AKIDAH

BERILMU SEBELUM BERKATA DAN BERAMAL


Teman2 yang kami cintai karena Alloh, pernahkah kita ditanya oleh orang lain tentang sesuatu? Atau bahkan tentang agama? Nah, bagaimana selama ini kita menyikapinya? Selalu berusaha memberikan jawaban walaupun terkadang ST (sok tahu)? Atau selalu menjawab tidak tahu? Atau menghindar? Atau hanya geleng-geleng kepala? Atau diam sejuta bahasa? Atau yang lainnya??? Apapun yang kita dilakukan, mari kita koreksi diri kita masing2, apakah selama ini ketika kita bicara sudah “dipikirkan terlebih dahulu”? atau “sukur keluar begitu saja”? Maka renungkanlah wahai saudaraku…

Berikut pembahasan berkaitan dengan ilmu, kata, dan amal. Semoga bermanfaat.

Alloh Ta’ala berfirman: "Tanyalah kepada ahli ilmu jika memang kamu tidak mengetahuinya." (An-Nahl: 43 dan Al-Anbiya: 7)

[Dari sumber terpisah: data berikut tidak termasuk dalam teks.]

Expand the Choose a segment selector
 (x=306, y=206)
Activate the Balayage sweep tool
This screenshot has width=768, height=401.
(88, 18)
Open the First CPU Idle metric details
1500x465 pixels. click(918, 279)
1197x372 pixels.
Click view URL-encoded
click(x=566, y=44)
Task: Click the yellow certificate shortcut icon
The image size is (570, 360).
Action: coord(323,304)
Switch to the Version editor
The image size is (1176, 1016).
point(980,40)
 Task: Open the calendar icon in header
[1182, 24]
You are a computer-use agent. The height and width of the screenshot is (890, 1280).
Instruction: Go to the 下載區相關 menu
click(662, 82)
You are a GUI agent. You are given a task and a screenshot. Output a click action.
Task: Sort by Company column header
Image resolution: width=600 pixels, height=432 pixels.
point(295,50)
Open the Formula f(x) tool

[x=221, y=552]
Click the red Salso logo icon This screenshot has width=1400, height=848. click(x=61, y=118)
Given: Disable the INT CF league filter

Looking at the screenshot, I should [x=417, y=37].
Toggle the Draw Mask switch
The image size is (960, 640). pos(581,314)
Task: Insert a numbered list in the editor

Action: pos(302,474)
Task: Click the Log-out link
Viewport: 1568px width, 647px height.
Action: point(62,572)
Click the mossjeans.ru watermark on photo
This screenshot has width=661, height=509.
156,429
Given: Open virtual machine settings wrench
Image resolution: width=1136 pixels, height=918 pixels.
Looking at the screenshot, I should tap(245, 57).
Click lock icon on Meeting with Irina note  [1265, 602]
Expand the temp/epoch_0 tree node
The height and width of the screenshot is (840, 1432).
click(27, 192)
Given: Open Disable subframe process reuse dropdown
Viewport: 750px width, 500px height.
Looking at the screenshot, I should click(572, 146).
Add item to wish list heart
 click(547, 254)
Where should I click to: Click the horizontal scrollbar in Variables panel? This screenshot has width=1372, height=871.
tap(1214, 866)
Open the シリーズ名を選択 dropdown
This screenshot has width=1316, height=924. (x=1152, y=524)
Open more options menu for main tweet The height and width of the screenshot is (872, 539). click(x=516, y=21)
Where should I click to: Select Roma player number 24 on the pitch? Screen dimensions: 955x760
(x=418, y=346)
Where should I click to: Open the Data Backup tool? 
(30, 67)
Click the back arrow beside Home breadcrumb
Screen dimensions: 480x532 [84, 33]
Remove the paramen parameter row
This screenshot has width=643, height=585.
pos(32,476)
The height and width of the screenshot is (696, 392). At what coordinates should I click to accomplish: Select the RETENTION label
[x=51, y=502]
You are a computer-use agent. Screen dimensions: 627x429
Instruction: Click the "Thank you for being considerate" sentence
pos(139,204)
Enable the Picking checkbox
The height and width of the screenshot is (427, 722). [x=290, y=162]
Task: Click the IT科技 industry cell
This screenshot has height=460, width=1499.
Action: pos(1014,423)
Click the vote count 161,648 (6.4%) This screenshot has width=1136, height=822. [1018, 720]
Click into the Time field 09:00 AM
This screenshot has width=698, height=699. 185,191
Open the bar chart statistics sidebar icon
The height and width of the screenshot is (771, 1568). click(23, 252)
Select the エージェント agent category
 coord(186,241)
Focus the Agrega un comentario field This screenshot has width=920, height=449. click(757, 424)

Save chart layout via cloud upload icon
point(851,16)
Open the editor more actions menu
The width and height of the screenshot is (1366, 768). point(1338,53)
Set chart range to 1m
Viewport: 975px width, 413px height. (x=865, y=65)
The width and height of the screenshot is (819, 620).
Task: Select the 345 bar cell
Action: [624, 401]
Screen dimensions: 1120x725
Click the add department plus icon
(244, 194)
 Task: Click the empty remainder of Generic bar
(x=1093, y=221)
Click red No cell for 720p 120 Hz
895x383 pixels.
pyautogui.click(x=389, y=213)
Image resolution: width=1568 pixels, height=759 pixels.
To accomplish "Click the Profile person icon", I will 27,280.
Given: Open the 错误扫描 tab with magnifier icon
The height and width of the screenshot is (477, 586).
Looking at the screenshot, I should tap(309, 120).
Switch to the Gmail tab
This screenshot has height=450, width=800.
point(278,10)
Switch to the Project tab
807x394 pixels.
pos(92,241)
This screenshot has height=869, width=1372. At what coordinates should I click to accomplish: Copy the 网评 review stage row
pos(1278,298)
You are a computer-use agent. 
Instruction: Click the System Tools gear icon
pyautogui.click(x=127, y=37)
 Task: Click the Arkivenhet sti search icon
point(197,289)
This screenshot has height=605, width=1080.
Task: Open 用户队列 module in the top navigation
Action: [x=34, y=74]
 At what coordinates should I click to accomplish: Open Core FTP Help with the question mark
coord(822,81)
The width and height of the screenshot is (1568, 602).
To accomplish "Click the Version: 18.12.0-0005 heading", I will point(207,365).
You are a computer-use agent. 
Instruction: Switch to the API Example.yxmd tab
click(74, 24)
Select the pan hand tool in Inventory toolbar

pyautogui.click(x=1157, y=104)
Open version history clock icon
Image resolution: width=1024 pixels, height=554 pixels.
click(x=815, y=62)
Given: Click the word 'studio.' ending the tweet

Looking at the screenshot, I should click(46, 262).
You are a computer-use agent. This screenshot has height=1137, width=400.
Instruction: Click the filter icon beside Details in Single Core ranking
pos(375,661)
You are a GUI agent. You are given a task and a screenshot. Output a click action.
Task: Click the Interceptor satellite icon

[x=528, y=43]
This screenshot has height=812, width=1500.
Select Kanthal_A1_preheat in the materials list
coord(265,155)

Di dalam ayat yang ini Alloh telah mewajibkan kepada dua golongan manusia.

Pertama, mereka yang berilmu wajib berbicara dan menjawab dengan ilmunya.

Kedua, mereka yang tidak mengetahui wajib bertanya kepada ahli ilmu. Ini disebabkan karena Islam mendasari segala sesuatunya dengan ilmu. Dan ini dapat kita lihat dari kaidah-kaidah yang ada di dalam Islam di antaranya:

1. Ilmu Terlebih Dahulu Sebelum Berbicara dan Beramal

Firman Alloh, "Ketahuilah! Sesungguhnya tidak ada satupun tuhan (yang berhak disembah dengan benar) kecuali Allah." [Muhammad: 19]

Berkata Al-Imam Bukhari di Shahih-nya (Kitabul Ilmi Bab 10), Bab Al-Ilmu Qablal Qaul wal Amal (Ilmu Lebih Dahulu Sebelum Perkataan dan Perbuatan) berdasarkan firman Allah, "Maka Allah memulainya dengan ilmu."

Berkata Al-Imam Ibnul Munir di dalam mensyarahkan bab di atas, "Yang dimaksud ialah bahwa ilmu menjadi syarat sahnya perkataan (qaul) dan perbuatan (fi'il). Maka tidaklah dianggap keduanya (yakni perkataan dan perbuatan itu) kecuali dengan ilmu. Oleh karena itu ilmu di dahulukan dari keduanya ...." [Fathul Baari, Kitabul Ilmi bab 10]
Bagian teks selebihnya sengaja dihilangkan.